Task instructions ▸ Whenever a line in this data holds the word "height", report that line in full.

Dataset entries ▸
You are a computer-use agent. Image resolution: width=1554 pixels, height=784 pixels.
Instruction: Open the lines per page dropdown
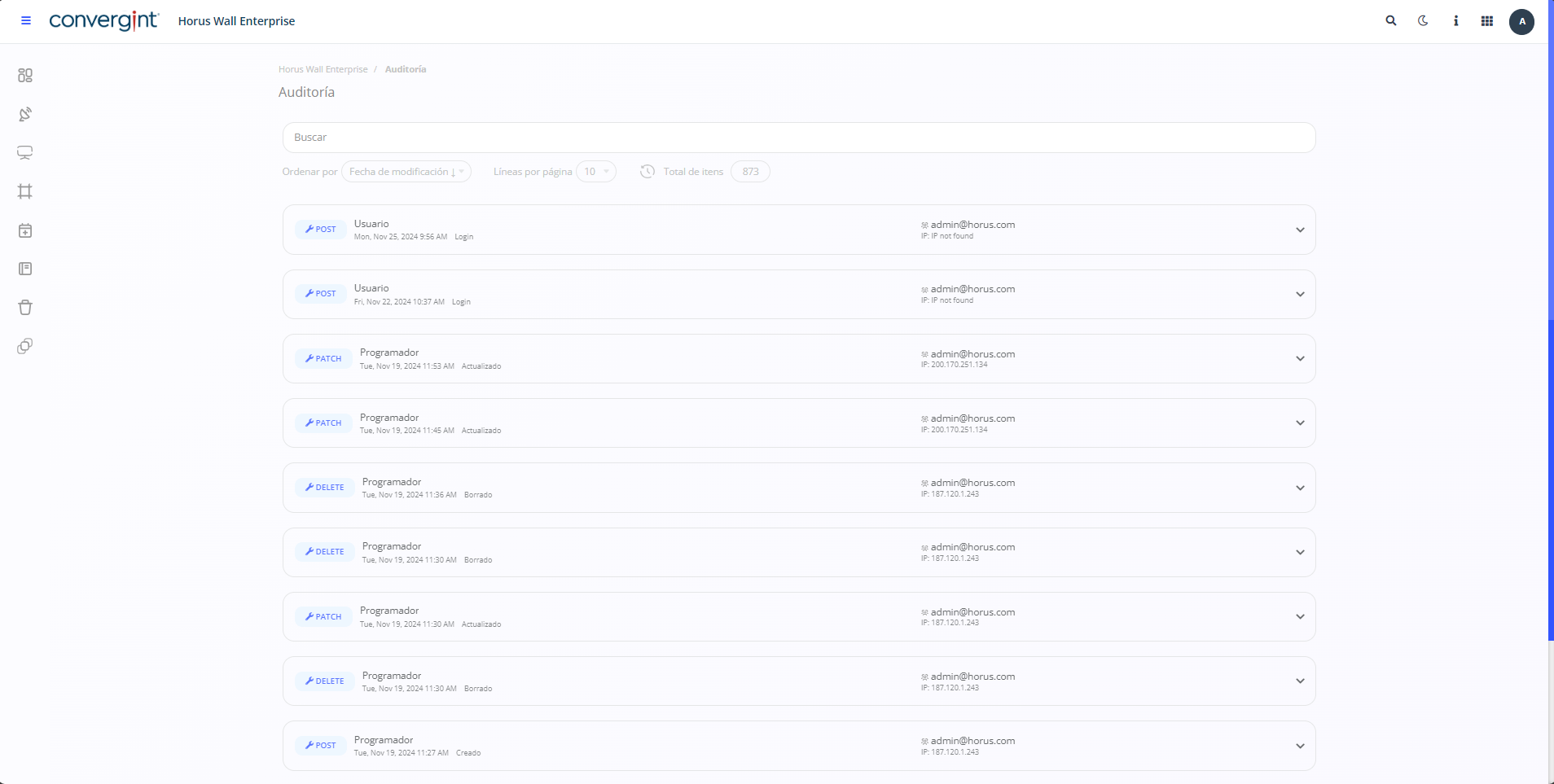(x=595, y=172)
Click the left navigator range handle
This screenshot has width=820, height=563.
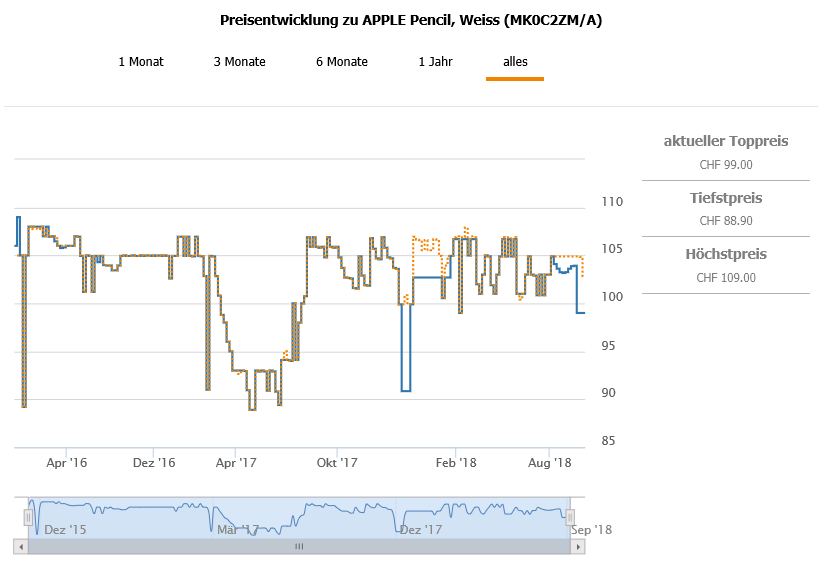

Answer box ▸
You are a computer-use agent. Image resolution: width=1554 pixels, height=784 pixels.
This screenshot has width=820, height=563.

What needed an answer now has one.